Segment Start: Input material
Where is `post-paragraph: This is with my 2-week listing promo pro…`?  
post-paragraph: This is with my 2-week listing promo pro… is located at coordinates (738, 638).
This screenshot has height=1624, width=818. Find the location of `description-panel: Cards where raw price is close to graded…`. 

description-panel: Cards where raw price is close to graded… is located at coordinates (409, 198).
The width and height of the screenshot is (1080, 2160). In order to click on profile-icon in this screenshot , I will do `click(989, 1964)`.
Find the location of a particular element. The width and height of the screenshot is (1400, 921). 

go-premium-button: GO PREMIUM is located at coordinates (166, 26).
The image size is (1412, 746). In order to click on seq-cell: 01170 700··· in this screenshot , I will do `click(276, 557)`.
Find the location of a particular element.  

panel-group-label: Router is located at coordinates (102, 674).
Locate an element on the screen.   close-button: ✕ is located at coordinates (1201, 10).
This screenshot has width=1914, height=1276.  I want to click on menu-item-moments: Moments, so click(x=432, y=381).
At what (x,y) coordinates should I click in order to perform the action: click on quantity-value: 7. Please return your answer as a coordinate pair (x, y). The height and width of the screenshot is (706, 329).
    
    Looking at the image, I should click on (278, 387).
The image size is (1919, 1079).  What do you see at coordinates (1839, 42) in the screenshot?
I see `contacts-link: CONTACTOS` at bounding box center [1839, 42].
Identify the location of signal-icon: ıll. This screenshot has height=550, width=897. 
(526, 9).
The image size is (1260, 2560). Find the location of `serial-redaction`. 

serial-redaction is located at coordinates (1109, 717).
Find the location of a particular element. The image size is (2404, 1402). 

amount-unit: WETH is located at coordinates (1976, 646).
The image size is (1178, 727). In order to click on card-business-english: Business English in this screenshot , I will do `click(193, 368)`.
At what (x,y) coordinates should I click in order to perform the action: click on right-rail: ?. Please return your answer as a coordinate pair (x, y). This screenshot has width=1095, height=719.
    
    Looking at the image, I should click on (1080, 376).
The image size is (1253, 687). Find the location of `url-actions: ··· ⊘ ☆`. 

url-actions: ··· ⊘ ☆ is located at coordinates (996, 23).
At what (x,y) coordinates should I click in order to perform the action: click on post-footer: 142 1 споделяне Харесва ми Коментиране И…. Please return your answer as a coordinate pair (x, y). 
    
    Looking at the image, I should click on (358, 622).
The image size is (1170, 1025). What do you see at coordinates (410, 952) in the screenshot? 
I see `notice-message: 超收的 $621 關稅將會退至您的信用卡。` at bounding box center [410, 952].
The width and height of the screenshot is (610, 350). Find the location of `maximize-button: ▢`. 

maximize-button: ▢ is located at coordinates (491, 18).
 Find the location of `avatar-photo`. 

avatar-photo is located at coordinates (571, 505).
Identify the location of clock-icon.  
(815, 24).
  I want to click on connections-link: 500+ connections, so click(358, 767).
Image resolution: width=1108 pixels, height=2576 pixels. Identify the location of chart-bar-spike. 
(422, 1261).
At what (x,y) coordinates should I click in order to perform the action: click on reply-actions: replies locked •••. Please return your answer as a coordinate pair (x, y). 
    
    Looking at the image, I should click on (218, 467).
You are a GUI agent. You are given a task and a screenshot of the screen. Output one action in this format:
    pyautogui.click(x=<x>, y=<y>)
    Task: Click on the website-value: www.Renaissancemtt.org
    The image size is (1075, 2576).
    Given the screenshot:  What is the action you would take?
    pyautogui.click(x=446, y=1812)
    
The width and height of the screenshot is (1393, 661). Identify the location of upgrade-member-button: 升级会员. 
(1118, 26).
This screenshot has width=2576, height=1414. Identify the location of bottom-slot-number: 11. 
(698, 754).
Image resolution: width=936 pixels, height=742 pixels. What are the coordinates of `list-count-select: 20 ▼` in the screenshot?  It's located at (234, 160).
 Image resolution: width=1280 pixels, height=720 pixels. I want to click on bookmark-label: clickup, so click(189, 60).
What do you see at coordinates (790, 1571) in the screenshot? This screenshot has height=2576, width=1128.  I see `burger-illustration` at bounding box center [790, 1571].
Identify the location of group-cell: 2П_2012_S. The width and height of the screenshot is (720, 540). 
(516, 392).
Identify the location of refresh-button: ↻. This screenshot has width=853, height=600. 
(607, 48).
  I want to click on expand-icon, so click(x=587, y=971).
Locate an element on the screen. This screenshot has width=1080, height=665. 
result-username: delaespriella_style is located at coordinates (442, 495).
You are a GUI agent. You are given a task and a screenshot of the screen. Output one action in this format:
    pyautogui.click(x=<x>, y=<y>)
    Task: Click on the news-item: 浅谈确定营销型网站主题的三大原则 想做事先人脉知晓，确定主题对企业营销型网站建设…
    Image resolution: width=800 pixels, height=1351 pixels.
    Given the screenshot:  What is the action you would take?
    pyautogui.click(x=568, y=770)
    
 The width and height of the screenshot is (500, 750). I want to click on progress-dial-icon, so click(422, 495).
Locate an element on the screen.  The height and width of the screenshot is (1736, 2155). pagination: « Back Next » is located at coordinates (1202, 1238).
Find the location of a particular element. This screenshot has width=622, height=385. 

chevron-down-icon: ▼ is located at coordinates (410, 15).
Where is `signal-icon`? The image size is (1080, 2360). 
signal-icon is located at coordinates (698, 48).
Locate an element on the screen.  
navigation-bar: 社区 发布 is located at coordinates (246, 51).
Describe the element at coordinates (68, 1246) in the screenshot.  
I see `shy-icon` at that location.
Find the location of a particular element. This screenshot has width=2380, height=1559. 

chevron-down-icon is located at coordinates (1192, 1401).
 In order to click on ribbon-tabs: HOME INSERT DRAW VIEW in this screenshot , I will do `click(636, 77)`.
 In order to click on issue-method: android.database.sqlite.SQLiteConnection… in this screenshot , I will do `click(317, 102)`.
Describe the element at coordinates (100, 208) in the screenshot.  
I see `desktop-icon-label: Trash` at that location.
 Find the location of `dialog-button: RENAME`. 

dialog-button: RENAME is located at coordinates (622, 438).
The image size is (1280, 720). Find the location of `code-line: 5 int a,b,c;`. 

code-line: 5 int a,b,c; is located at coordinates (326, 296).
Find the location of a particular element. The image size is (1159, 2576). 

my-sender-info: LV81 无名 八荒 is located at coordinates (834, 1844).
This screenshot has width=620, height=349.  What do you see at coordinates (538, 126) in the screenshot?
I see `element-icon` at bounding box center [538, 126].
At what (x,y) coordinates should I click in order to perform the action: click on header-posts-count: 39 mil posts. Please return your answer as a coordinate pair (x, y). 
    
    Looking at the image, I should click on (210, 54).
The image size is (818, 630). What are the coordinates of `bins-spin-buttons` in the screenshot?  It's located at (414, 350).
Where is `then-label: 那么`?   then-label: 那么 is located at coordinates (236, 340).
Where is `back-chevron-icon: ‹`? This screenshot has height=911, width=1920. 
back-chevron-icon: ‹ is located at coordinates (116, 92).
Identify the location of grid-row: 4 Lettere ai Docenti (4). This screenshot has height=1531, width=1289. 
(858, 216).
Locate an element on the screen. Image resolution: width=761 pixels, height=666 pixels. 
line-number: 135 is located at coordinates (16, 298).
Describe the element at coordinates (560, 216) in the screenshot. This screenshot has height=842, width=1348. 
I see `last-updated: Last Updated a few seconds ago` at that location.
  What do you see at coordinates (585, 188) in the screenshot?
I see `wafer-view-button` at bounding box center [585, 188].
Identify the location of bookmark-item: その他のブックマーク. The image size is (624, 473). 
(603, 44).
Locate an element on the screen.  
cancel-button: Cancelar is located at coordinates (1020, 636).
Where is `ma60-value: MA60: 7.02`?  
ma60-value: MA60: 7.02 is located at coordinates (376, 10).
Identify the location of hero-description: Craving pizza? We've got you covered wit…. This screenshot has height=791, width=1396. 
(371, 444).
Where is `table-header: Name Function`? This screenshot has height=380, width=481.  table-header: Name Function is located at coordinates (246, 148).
Segment End: Input material
Brief
Reproduce word for word everything from the first of the lines down through the line containing "panel-group-label: Router is", including that line.

Written reply
Where is `post-paragraph: This is with my 2-week listing promo pro…`?  
post-paragraph: This is with my 2-week listing promo pro… is located at coordinates (738, 638).
This screenshot has height=1624, width=818. Find the location of `description-panel: Cards where raw price is close to graded…`. 

description-panel: Cards where raw price is close to graded… is located at coordinates (409, 198).
The width and height of the screenshot is (1080, 2160). In order to click on profile-icon in this screenshot , I will do `click(989, 1964)`.
Find the location of a particular element. The width and height of the screenshot is (1400, 921). 

go-premium-button: GO PREMIUM is located at coordinates (166, 26).
The image size is (1412, 746). In order to click on seq-cell: 01170 700··· in this screenshot , I will do `click(276, 557)`.
Find the location of a particular element.  

panel-group-label: Router is located at coordinates (102, 674).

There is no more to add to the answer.